Munns: The singles market and the album markets coexisted very comfortably all through my life. So the concept of the single, hearing your track in isolation on the radio, buying a track on its own, taking a track off YouTube--the concept of the track business has always been there...There's nothing wrong in an artist having a huge hit all around the world and not repeating it.

What I actually meant was, is the concept of an album gone? Do people think about putting out collections of songs as a cohesive whole or as singles?
Munns: Well, I can say I'll just a put out a track every month for a year and release an album at the end of it. It will be more flexible like that. But at the end of the day, most artists I know--pretty well all the artists that I know--their dream, their oil painting, is an album.

You get 40 minutes long, 60 minutes long... Some of the Beatles records weren't even 35 minutes long. That's what they want to do. And if it gets sliced and diced in different fashions along the way, it will happen. Some of it will be under our control and some won't.

With digital, are you seeing greater sales of older albums, the whole long tail thing?
Munns: We certainly see opportunity there and in a lot of cases we are seeing so. Dark Side of the Moon is in the top 30 at iTunes this week. We sell lots of greatest hits. There is unlimited shelf space in the digital world.

We have a program now--it will take us some years--but I want to go right back to 1898, to the first record we ever made, everything we owned, and put it up.

Record executives haven't had the greatest reputation, for good or ill, for a lot of years. Is it changing, or is the culture changing inside the companies?
Munns: It's very unfair now. A lot of that comes from the early days, the pioneering days, the postwar era of music industry, where it was all owner-operated labels and there were some sharp practices. We've been a public company for 30 years. Come on, you don't steal from artists. Don't be ridiculous. We wouldn't be in existence; we wouldn't have shareholders. There is the moral obligation, corporate governance and God knows what, and I take great exception to people saying that we have any underhanded practices.

Having said that, we also argue with people over how many pennies in that dollar you should have or I should. Of course we do.

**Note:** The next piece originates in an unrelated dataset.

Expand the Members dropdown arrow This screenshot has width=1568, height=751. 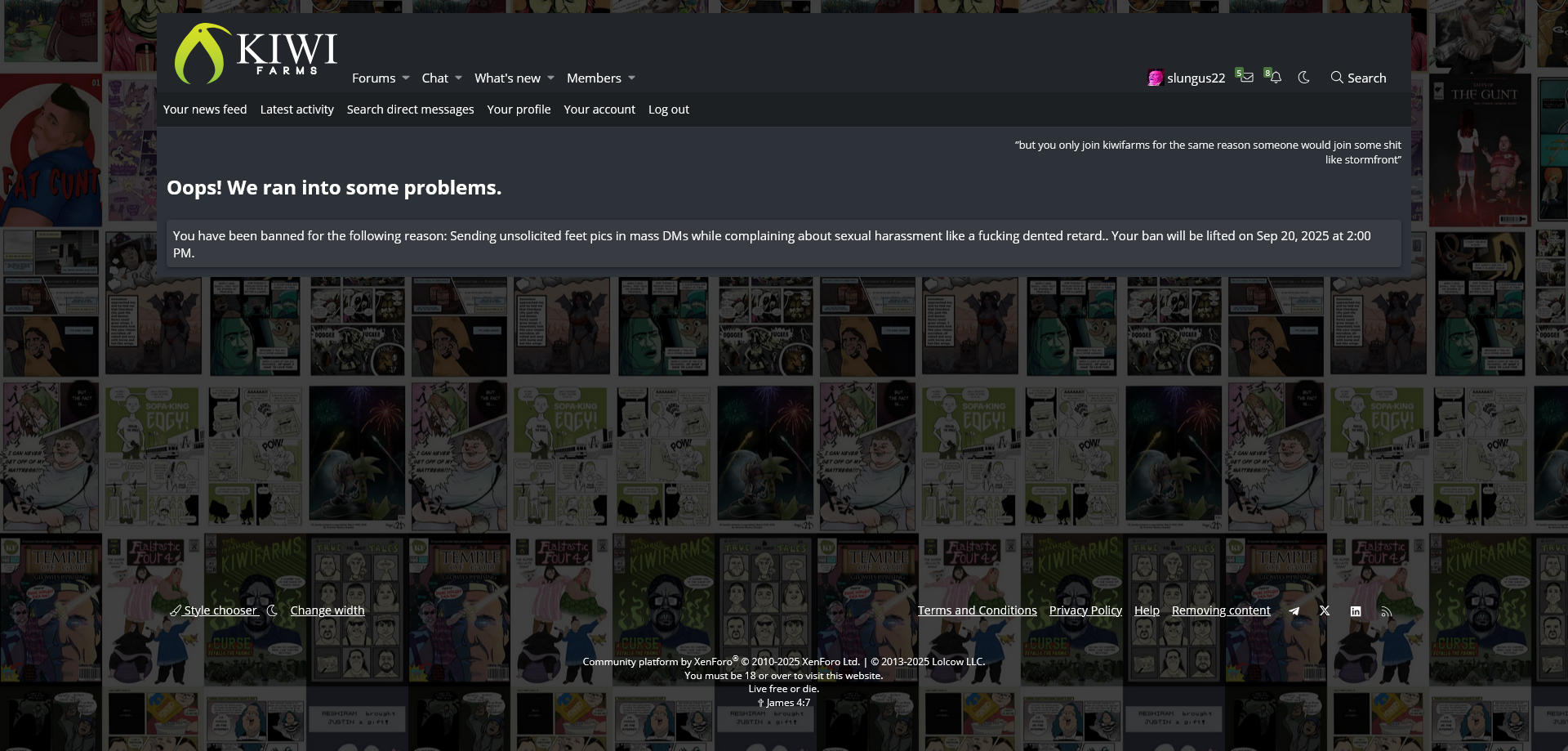click(x=631, y=78)
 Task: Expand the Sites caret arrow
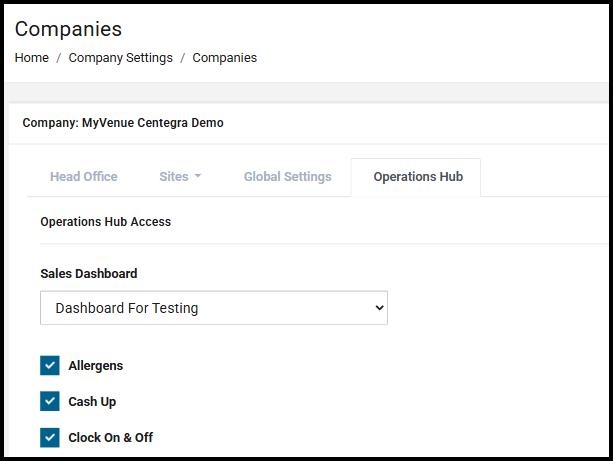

But the thing about EMI is, I can argue with the artist only so many times about who gets how many of those pennies in that dollar bill because if we don't generate that dollar bill between us, none of us get paid. Give me that record, and I'd better sell it. If I don't sell it, I've got no income and you've got no income. So let's argue about the dollar later, and let's just get on with the business of you make the art, and I'll try and sell it.

Do you still hear of it? Do you think the public feels that reputation?
Munns: They don't say that to me... But I think the kids out there, the artists and the creative community, love to point a finger at the noncreative people. Most of the artists whose records didn't sell, they'll never say to me, "I guess it was my album." They say, "You up the marketing."